Posted in Album Reviews

Thompson Twins – Into The Gap (40th Anniversary Edition) (2024)

The Thompson Twins trio scored a worldwide hit in late 1983/early 1994 with the synth pop sound of “Hold Me Now”.  40 years later the band released the 40th anniversary of the album it’s from, The Gap.  Two extra discs of rarities, B-sides, and alternate mixes of the record’s five singles fill up the rest of this deluxe edition of the album that went to #1 in the UK and top 10 in the US.

Charting higher than the first single in the UK were “Doctor! Doctor!” with it’s easily remembered chorus and the faintly ridiculous Southern US influenced but no less catchy “You Take Me Up” with it’s line, “I know what it means to work hard on machines”. Whether singer Tom Bailey is referring to the factory or synthesizers is anyone’s guess. The album is loaded with slightly eastern influenced synth pop including the title track, one of the album’s highlights.  Other songs like “Sister of Mercy” touch on domestic abuse and “Storm On The Sea” hits the more melancholy side of the band with the lyric, “This party is over/and we, we are alone”.

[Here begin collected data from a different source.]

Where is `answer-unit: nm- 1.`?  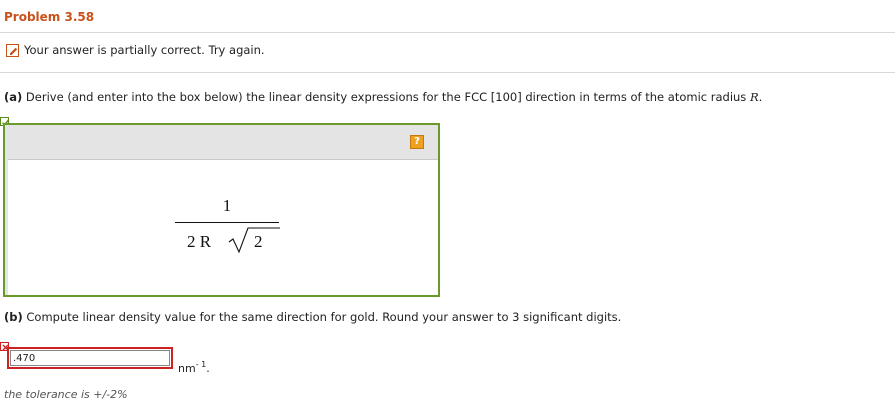 answer-unit: nm- 1. is located at coordinates (194, 368).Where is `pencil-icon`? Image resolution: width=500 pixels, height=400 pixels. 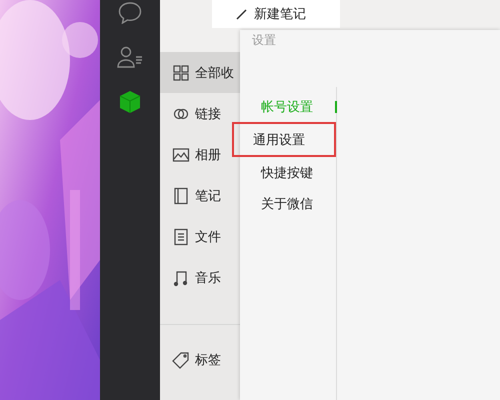
pencil-icon is located at coordinates (242, 14).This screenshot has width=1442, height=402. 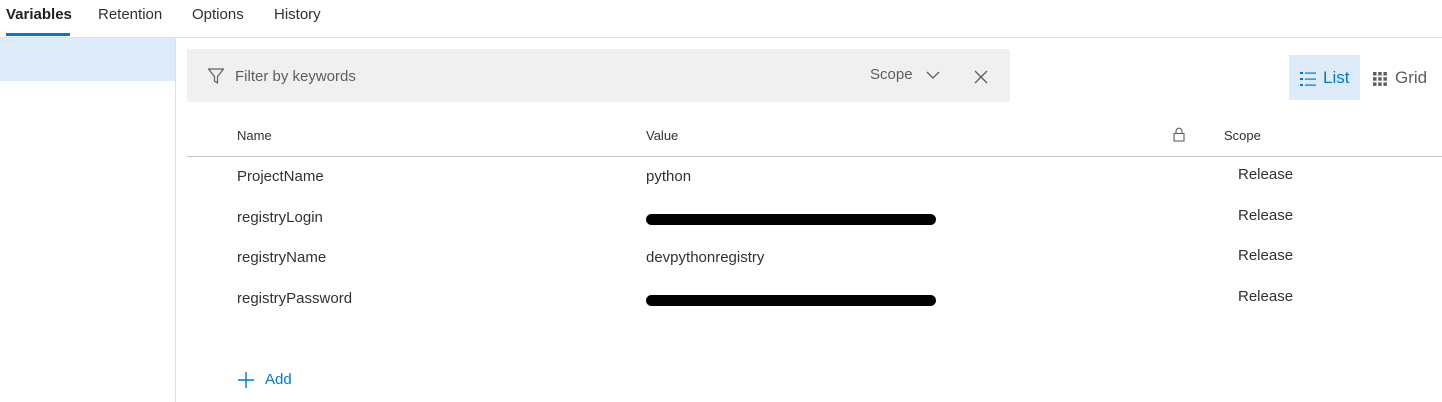 I want to click on list-view-button: List, so click(x=1324, y=78).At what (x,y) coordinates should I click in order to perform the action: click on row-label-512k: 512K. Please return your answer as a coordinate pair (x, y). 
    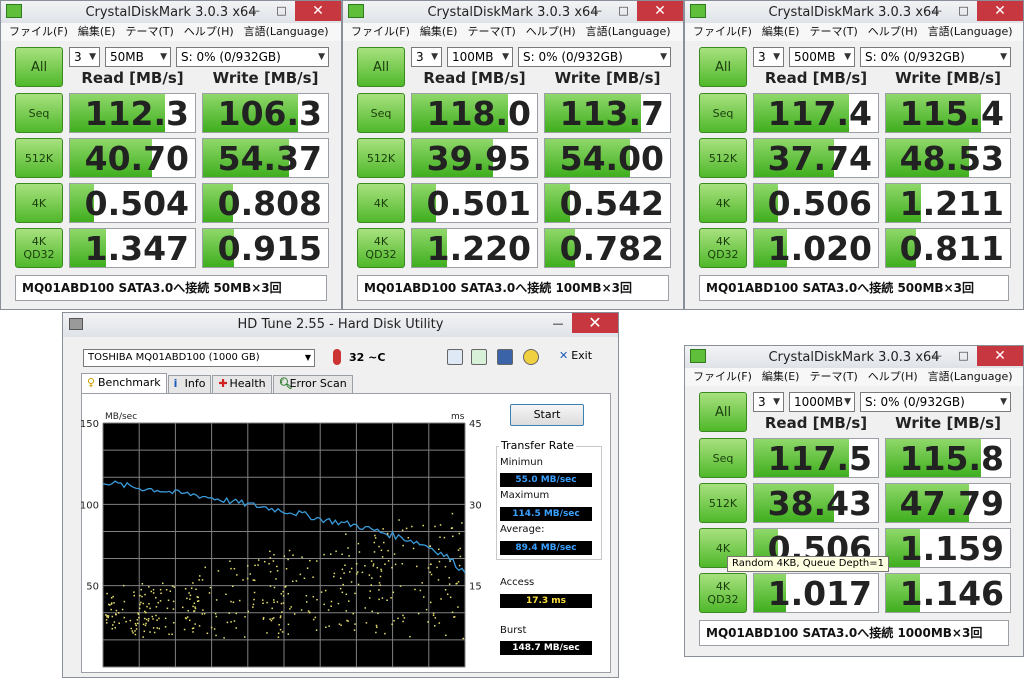
    Looking at the image, I should click on (723, 503).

Listeners should be prepared to listen to the album’s five singles in several variations on this triple disc collection. There are plenty of tracks to like including “Down the Tools”, an extended take on “You Take Me Up” that has the xylophone playing of Allanah Currie and Joe Leeway’s backing vocals on “Hold Me Now (Phil Thornalley Extended Mix)” that is one of the better variations on the track.  The instrumentals and backing tracks of several of the singles provides a different and enjoyable perspective on the songs while B-side “Leopard Ray” adds more guitar crunch to their sound.